募集されたプロポーザル要項での要求は、産直市場やテナントスペースの設置、既存の体育館を急時の避難場所として残しておくことであった。それに対して私たちの提案は、鋸南保田IC出口の真ん前にあり人目を引きインパクトのある体育館を産直市場に再生し、代わりに既存校舎の2階教室部分を、2拠点居住や週末就農を目指す都市からのビジターのための軽便な宿泊施設としようとするものだった。さらにその前のベランダ部分を繋いで「まちの縁側」をつくり、地元住民ともども誰もが自由に滞在し交流のできるスペースを生み出そうというものだ。これがあれば、避難所としても体育館の床より格段に居心地のよいものができるだろう。風呂場も新設されている。

校舎1階部分には、嬉しいことに地元で素敵な飲食店を営む人たちが、次世代に向けてチャレンジするような新店舗を出店してくれた。ここも地域の人びとにとって核となり、たまり場となるだろう。

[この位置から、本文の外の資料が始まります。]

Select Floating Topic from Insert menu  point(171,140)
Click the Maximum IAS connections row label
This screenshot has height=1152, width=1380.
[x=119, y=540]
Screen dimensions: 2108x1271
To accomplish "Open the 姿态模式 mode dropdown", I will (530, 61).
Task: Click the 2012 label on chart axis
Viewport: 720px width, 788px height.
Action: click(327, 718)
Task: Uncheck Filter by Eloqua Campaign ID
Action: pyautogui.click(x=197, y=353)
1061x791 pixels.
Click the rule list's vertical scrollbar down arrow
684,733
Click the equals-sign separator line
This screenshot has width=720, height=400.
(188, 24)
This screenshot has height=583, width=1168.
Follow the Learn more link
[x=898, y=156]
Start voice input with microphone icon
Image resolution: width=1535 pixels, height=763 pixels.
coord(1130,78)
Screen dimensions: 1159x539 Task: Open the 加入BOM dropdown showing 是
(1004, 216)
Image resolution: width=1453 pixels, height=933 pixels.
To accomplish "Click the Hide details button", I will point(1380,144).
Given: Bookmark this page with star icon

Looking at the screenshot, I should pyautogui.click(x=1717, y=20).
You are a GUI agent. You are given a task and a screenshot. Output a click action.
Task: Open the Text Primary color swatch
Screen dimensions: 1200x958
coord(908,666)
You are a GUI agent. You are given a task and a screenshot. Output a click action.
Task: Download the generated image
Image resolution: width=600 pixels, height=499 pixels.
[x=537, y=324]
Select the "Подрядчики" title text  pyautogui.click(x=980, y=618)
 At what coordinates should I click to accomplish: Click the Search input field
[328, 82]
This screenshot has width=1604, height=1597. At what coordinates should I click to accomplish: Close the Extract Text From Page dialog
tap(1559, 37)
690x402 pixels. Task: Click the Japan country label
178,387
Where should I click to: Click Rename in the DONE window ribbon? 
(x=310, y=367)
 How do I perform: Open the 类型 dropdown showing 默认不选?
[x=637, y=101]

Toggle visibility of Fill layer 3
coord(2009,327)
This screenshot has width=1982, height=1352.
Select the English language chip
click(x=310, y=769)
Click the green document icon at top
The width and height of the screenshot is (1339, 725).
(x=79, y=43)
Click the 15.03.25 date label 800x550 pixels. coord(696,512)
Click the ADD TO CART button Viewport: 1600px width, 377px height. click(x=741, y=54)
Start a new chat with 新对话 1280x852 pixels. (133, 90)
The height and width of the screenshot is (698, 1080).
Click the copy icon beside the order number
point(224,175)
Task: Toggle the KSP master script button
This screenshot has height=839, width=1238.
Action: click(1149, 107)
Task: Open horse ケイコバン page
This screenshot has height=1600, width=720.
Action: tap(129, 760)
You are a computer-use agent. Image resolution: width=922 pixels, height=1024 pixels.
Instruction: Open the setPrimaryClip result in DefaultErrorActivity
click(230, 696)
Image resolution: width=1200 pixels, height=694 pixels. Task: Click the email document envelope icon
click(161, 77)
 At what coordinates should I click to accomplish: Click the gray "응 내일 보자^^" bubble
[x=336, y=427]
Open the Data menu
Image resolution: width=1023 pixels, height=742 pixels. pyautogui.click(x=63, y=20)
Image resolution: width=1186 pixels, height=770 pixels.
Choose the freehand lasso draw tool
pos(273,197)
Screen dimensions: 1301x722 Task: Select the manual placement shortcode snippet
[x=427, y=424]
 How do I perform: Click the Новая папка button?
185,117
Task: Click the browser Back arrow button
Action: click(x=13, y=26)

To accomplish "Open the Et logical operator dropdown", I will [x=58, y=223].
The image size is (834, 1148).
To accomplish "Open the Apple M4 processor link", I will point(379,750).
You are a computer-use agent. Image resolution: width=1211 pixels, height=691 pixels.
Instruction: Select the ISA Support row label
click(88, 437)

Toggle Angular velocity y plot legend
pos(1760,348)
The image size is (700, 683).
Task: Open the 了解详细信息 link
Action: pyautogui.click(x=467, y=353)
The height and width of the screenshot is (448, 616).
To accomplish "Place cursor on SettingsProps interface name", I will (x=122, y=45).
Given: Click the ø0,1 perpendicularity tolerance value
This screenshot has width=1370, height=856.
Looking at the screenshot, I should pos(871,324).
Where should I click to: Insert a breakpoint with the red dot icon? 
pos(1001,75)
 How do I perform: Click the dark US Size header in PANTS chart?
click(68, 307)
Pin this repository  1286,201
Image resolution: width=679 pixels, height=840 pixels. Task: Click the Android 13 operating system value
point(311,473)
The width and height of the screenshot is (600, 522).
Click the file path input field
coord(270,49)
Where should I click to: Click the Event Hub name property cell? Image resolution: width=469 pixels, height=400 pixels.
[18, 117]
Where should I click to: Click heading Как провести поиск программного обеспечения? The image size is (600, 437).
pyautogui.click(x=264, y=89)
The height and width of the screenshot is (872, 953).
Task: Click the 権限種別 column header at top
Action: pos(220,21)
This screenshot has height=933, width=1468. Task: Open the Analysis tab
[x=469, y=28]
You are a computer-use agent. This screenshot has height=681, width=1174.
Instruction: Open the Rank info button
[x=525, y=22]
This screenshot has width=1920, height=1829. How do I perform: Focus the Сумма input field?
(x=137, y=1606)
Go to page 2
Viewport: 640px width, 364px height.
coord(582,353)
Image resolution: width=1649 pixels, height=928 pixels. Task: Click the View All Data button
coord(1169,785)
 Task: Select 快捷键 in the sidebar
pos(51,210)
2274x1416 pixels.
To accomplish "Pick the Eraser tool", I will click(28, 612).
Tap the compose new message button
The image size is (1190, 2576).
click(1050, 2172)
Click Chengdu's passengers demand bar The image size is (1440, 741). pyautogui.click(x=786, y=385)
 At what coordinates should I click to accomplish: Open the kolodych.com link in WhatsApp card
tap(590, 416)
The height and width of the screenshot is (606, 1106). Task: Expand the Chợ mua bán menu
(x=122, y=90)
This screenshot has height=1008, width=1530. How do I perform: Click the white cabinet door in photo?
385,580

竣工式の日に旧保田小学校出身のおばあちゃんたちが喜んでくれたのも嬉しい。南房総一帯には魅力的な道の駅が少なくない。それらとも連携し、さらにここが文字通り都市住民との交流施設として真価を発揮するためにも、今後も学生たちを伴って、この施設やこの街との関わりを繋げていくことが不可欠だと思っている。既に第ニ、第三のプロジェクトが始動しつつあるのは大変頼もしい。(古谷誠章)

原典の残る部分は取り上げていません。